We will go on a pub crawl reciting poetry to (un)suspecting patrons starting at Doolin's Irish Pub at 5:30pm.  Then we will go to Atlantic Trap and Gill for 6:05.  Johnny Fox's Irish Snug at 6:45.  Then the finale at Ceili's Irish Pub and Restaurant for 8pm, where we will be accompanied by a DJ and a celtic fiddler.

The judging will be done by Audience members holding up numbers, and I hope an applause meter.

Robert Burns
Last week on Wednesday, I went to visit the Robert Burns statue in Stanley Park.  It was my first visit since visiting as a child, when my father used to take me and my younger brother for regular outings to Stanley Park.  This stature is located near the park entrance, across from the Vancouver Rowing Club.

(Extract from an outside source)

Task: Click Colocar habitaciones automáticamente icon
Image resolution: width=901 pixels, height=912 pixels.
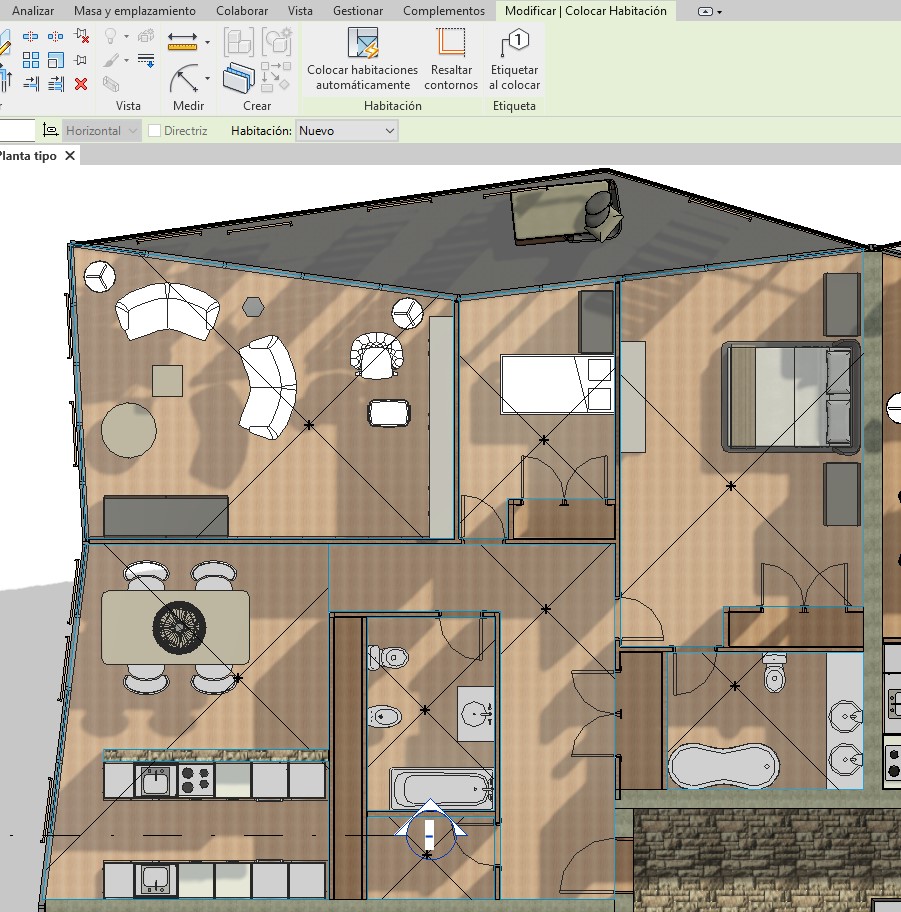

Not being a complete expert or scholar on Robert Burns, I asked my friends in the Burns Club of Vancouver, as well as Ron MacLeod, Chair of the Scottish Cultural Studies program at Simon Fraser University for advice.  They readily obliged:

The mind boggles at the thought of this event. Celtic poets could cause
a fight on the moon. Watch out for Celtic passions. Burns had many
poems of a nature pertinent to this event . If you wish to concentrate
on wine and women, then  give consideration to “Ae fond kiss”, “The
Belles of Mauchline”, “O’ a’ the airts the wind can blaw” “Mary
Morrison”, “Willie Wastle”( completely NPC), “Scotch drink”




Good Crawlin”




Bob. 

From Dr. Ian Mason

“Willie
brewed a peck of maut” would be one of the more famous of his drinking songs but
it so replete with Lalland words (i.e. the old language of the Scottish borders)
that it might be nigh near impenetrable to your average
Canuck.

 “John Barleycorn. A Ballad” a fifteen
verse parable of the invention of Scotch would be much more accessible but
might be a bit long.

As a compromise I have attached the peroration from
his cantata “Love and Liberty” as being both brief, stirring and to your
point.  'Budgets, Bags and Wallets' are all alternate
names for purses or cases. “Brats' are offspring while 'Callets' and
'doxies' can both be read as wenches.  Those, I think, are the only
unusual words

From Ron MacLeod:

Todd, my hope and expectation is that you will be in good 
singing voice, well lubricated with the precious dew.
Here are three songs that you might consider:
The Deil's Awa' W' Th' Excise Man (first choice)
Rantin' Rovin' Robin
Guide Ale Keeps the Heart Aboon
or perhaps, 

There’s cauld kail in Aberdeen

An’ custocks in Stra’bogie

Where ilka lad main hae his lass,

But I main hae my coggie.

For I main hae my coggie, sirs,

I canna want my coggie;

I wadna gie my three-girred cog

For a’ the wives in Bogie.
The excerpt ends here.